Storing GitHub Traffic with Azure Functions

栏目: IT技术 · 发布时间: 5年前

内容简介:As an owner of a handful of large public repos for my job, one of the things that I care about is knowing the traffic to the repos to get an understanding of visibility. GitHub has this amazing feature, calledI have seen a few ways people are getting aroun

Frustrated by GitHub Insights

As an owner of a handful of large public repos for my job, one of the things that I care about is knowing the traffic to the repos to get an understanding of visibility. GitHub has this amazing feature, called GitHub Insights , which allows you to see some of this data, however it is capped at a date range of 14 days in the past. I am not sure on the long-term goals of Insights, but if that cap stays, it will frustrate folks, some of them very well known folks .

Storing Traffic Data Over Time

I have seen a few ways people are getting around this date cap, written in all sorts of languages on all sorts of platforms. They all had one thing in common, they all use the GitHub Api Traffic Endpoint to get this data. This Api has all the info I need in it, so thinking like a lazy developer, here are my options.
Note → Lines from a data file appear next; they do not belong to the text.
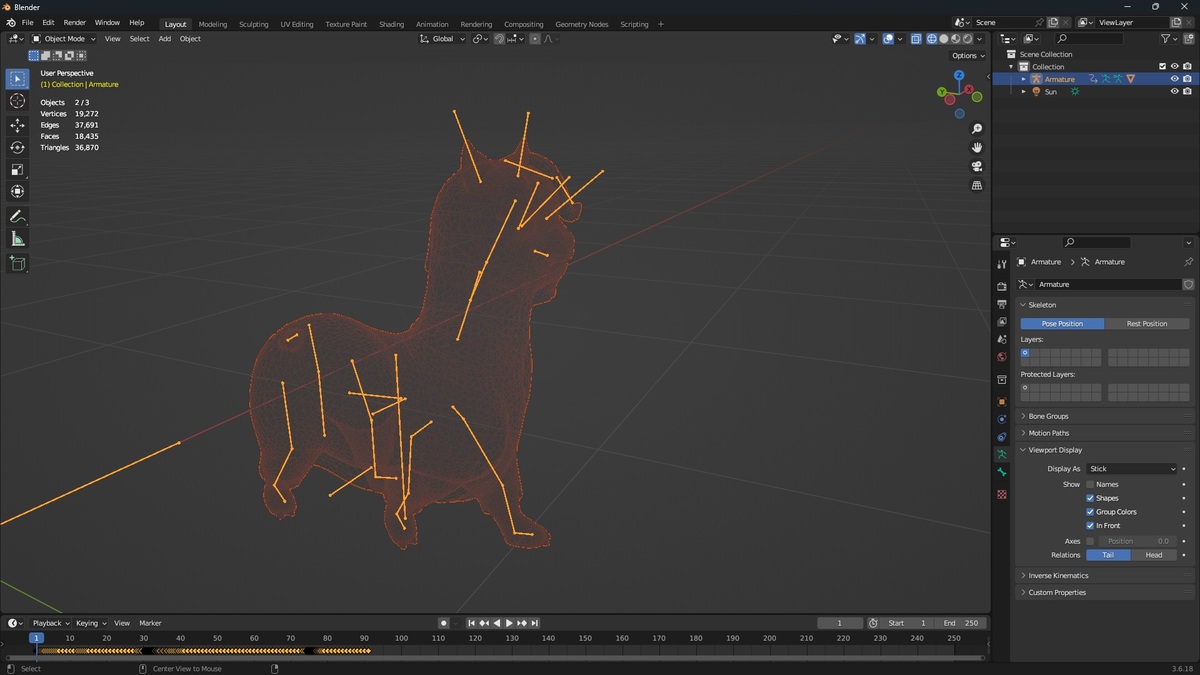The width and height of the screenshot is (1200, 675).
Task: Click the Annotate pencil tool
Action: (17, 216)
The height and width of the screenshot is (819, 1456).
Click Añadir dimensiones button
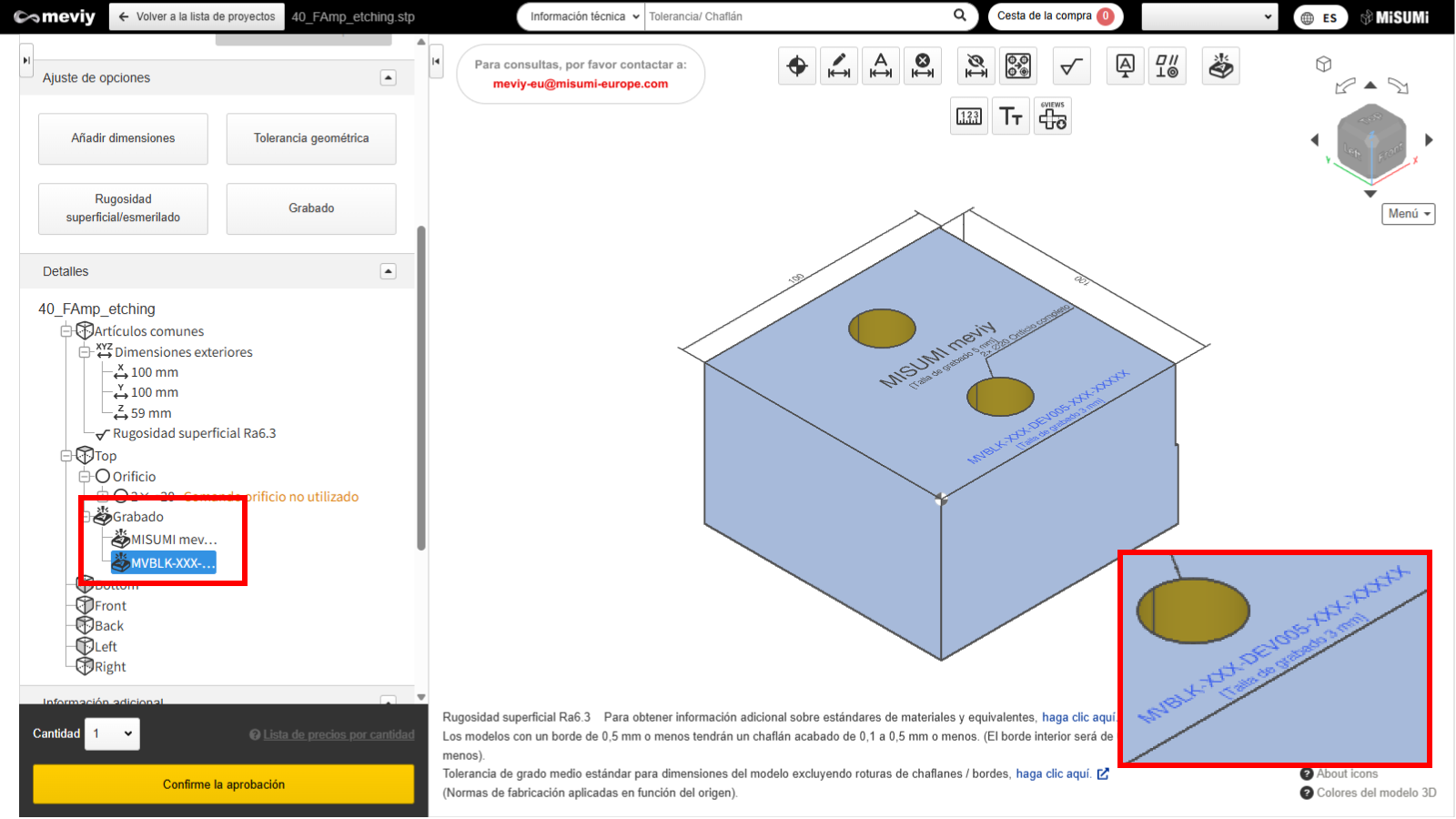(x=123, y=138)
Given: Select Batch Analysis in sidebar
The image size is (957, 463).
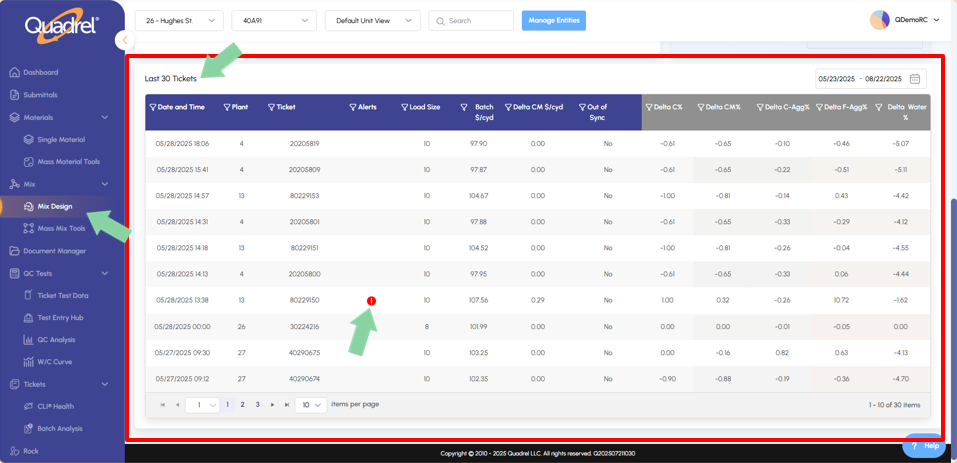Looking at the screenshot, I should pos(60,429).
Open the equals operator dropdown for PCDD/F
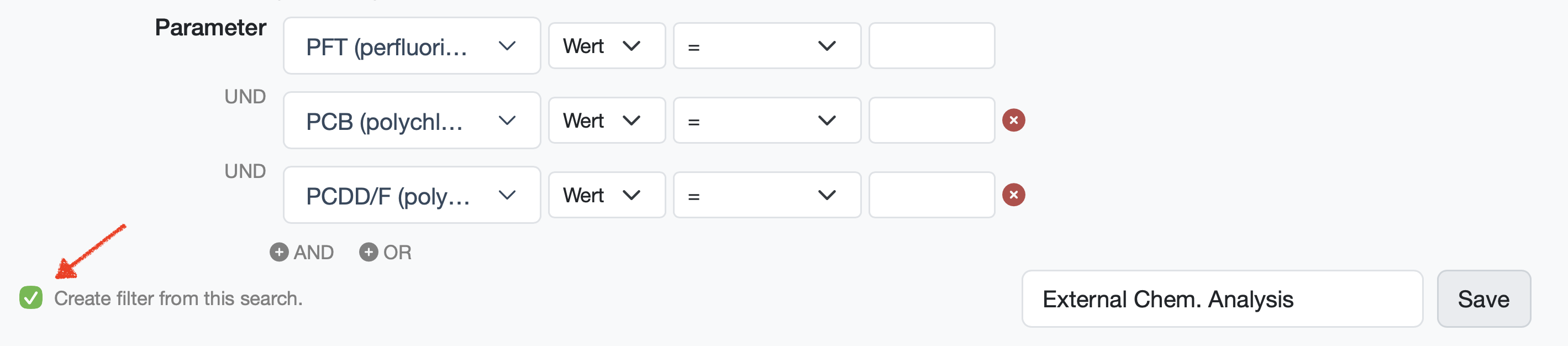 point(766,195)
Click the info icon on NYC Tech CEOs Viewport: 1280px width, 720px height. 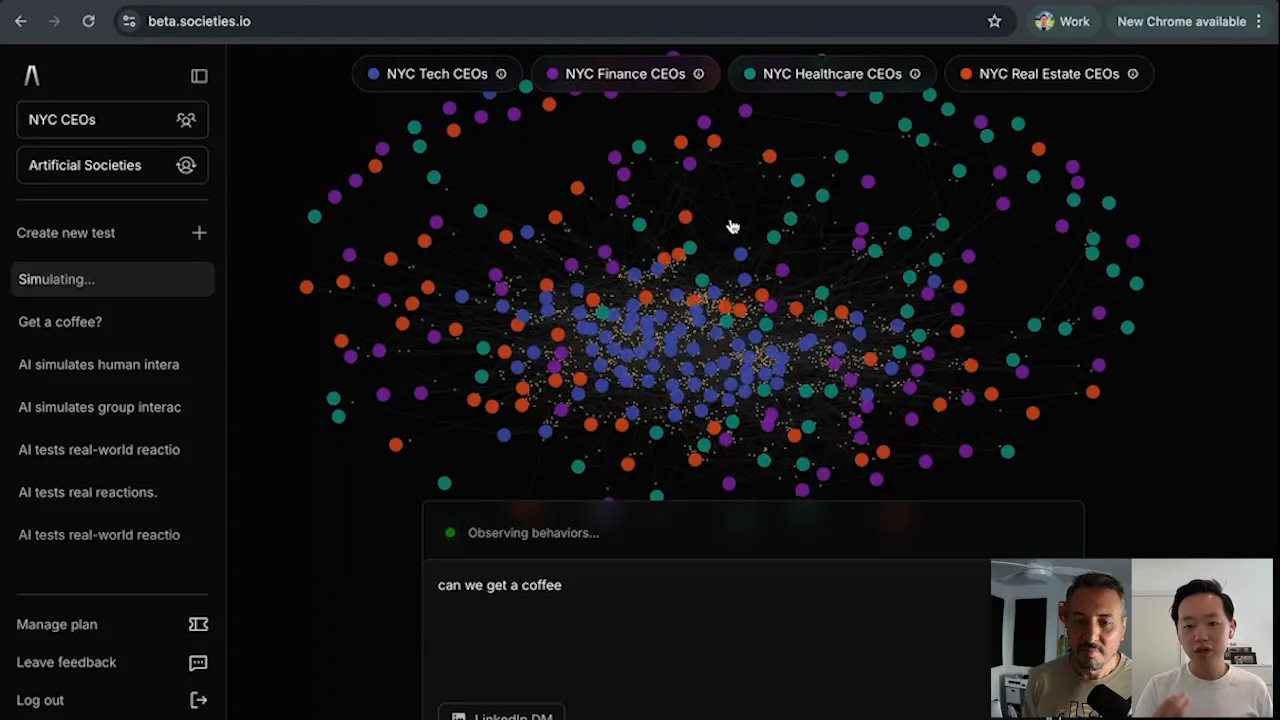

  • Go to the Traffic Pages for all my repos twice a month and collect the data (yea…. no)
  • Write some tool that will “poll” the GitHub Api and store the results of the Api in some data store

Azure Functions Saving Me Again

It seems like whenever I blog, the topic is usually some silly task that I have that I automate with Azure Functions, and this is a silly task, time to automate! The first things that I needed to do was spin up Visual Studio (VS Code works has great tooling for Functions as well) and create a new Azure Functions Project. After that, time to plan out what I needed to do, which I concluded was

  • Hit the GitHub Api to get the Traffic for some repos
  • Store that data somewhere I can easily build a Power BI report with

I wanted to get a working prototype as soon as possible, so I just picked a random repo out of the many I have, wired up the call to get the traffic data, which looked like

var client = new GitHubClient(new ProductHeaderValue("TrackRepos"));
var basicAuth = new Credentials(Environment.GetEnvironmentVariable("GitHubToken"));
client.Credentials = basicAuth;
var data = await client.Repository.Traffic.GetViews("owner", "repo", new RepositoryTrafficRequest(TrafficDayOrWeek.Day));

I found out very quickly that in order to get Traffic data for a repo, I need push access, so I needed a token. After getting a token from GitHub, I was seeing data come in.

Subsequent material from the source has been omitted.